Depois de uma incerteza de meio ano, o Eduardo decidiu-se a não mais a ver, precisamente na ocasião em que ela decidira o mesmo. Houve consenso, sem falarem nisso. E cada um pensou ter sido desmedidamente agreste para o outro. Ainda hoje carregam essa culpa putativa e as consequências dessa imaginação.
Assim, nos últimos cinco anos, desde que fez os trinta num Novembro ido, Adelaide têm-se mantido inviolável nos propósitos celibatários e tem construído, pedra a pedra, nega a nega, a muralha que a acautela de qualquer arremedo e da hipótese, ainda que remota, de poder vacilar nessa intensa certeza.
Ganhou-lhes medo ou quer assim pensar.
Mantém um olhar um olhar rasgado e cativo e ainda gosta de saltar diabruras e de sorrir com a cara cheia, como se os anos deixassem inviolável a expressão.
Além do mais, o corpo chega-lhe à idade final da gestação (relativamente, bem se vê, que os tempos são sempre outros) com um assombroso poderio de azouge, incomodando os homens e, normalmente em primeira via, as mulheres deles. Mas o propósito é para cumprir, é uma promessa mesmo sem santo beneficiado, e sequer se dá ao tempo de construir subterfúgios para atenuar as ânsias: deixou de as ter, conseguiu deixar de as ter.
Os apoderados dos tempos antigos assustaram-se nas censuras claras, aos primeiros arremedos, quando souberam que o Eduardo era um espaço vazio, um sofá sem corpo nas águas furtadas que avistavam a ponte sobre o Mondego. Um a um, foram recuando nos intentos e, por causa destes, desinteressaram-se de outros modos de partilha. Alguns restantes, sequer tentaram a sua volta, suspeitando dos recuos imediatos ou expressamente avisados de um resultado consabido.
Depois de uns tempos de completa abulia, colmatada com os comentadores que entretanto, de tanta teimosa leitura, acabaram imprestáveis por decorados, Adelaide entregou-se aos crepes de chocolate e mel e aperfeiçoou os dotes na culinária geral, mormente na portuguesa tradicional e num ou outro acepipe mediterrânico. Era o seu entretém, entre o vergar da tarde e a hora da pernoita.
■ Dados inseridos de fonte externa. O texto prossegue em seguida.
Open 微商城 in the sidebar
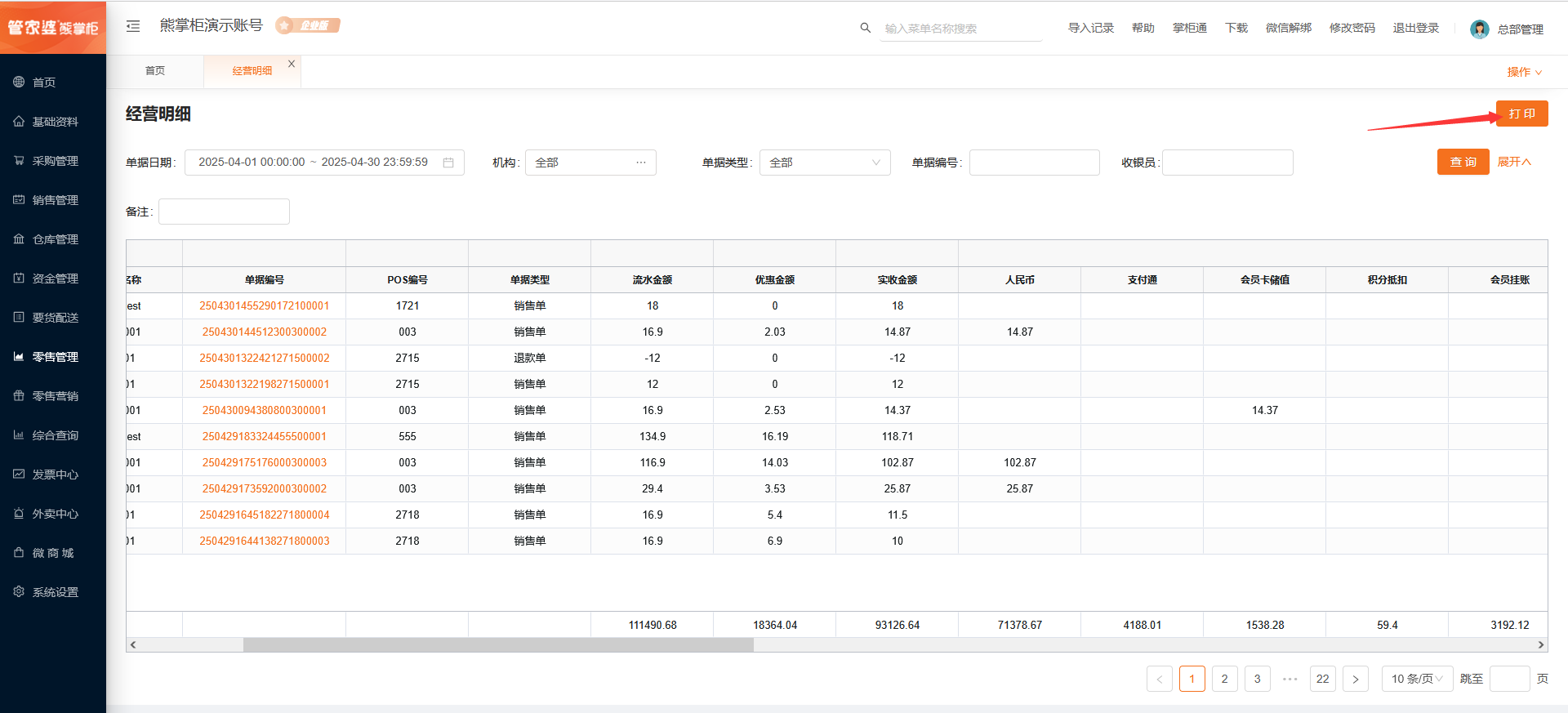This screenshot has height=713, width=1568. coord(52,553)
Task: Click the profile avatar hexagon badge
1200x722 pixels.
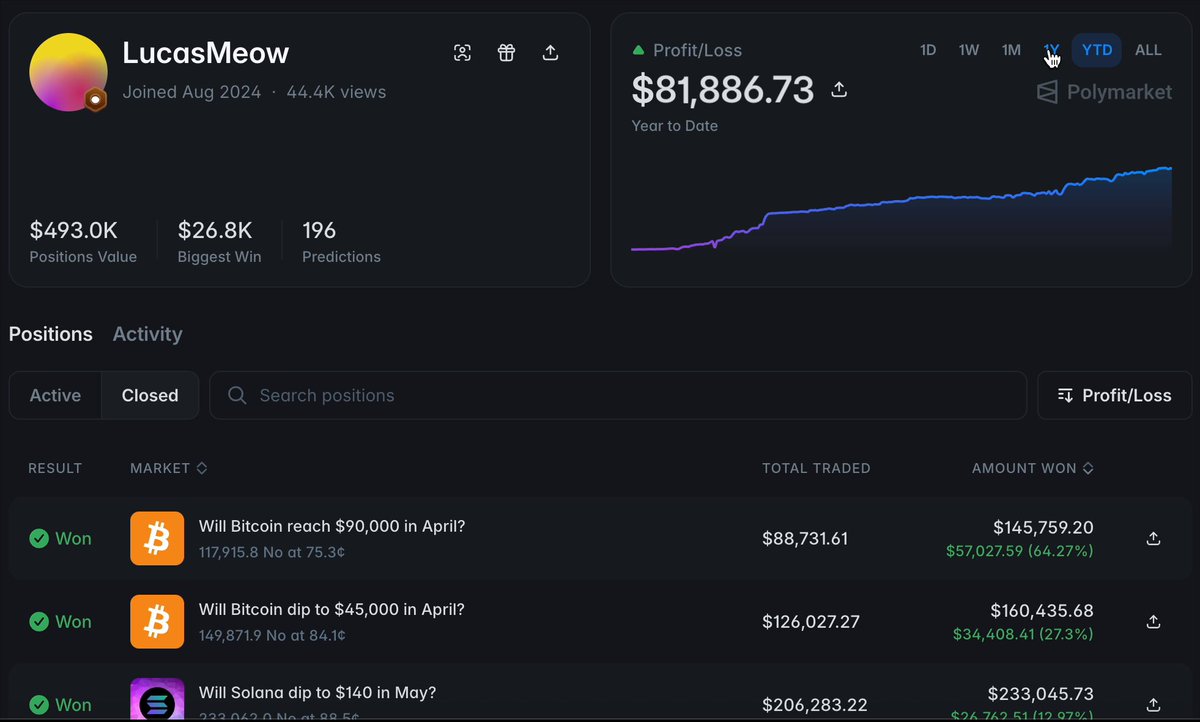Action: click(x=95, y=100)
Passou a acarinhar os legumes e as massas, os açucares e o cacau como nunca antes acarinhara as gentes. Sequer o Eduardo, sequer quando fora o seu Edu, justamente o ser vivo de quem mais se aproximara.
Chegaram a envolver-se de um modo além de físico, a magicar ideias de companhia permanente e até de sacramento.
O que a mãe não gostaria! Deus a tenha.
Pensava ela, pedia ela, compenetrada, em fileiras de dias aquecidos em lençóis de linho branco e frescos.
Hoje, porém, tudo aquilo era uma lembrança disforme, um borrão cada vez mais apagado. Que já só saltitava à ideia em monotonias teimosas ou na vista de um filme de lágrimas.
Os anos também haviam de passar, como os dos outros. Com baixos e altos, sempre de acordo com um certo modo de ver. Já sabia olhar o mundo com essa calma; com os olhos de além, mas a serenidade de agora.
Adelaide também gostava muito de cerejas. Daquela cor de pompom catraio. Daquela teimosia em se ligarem umas às outras.
E haveria de continuar a gostar. Mesmo teimosa em achar melhor não se ligar a coisa nenhuma.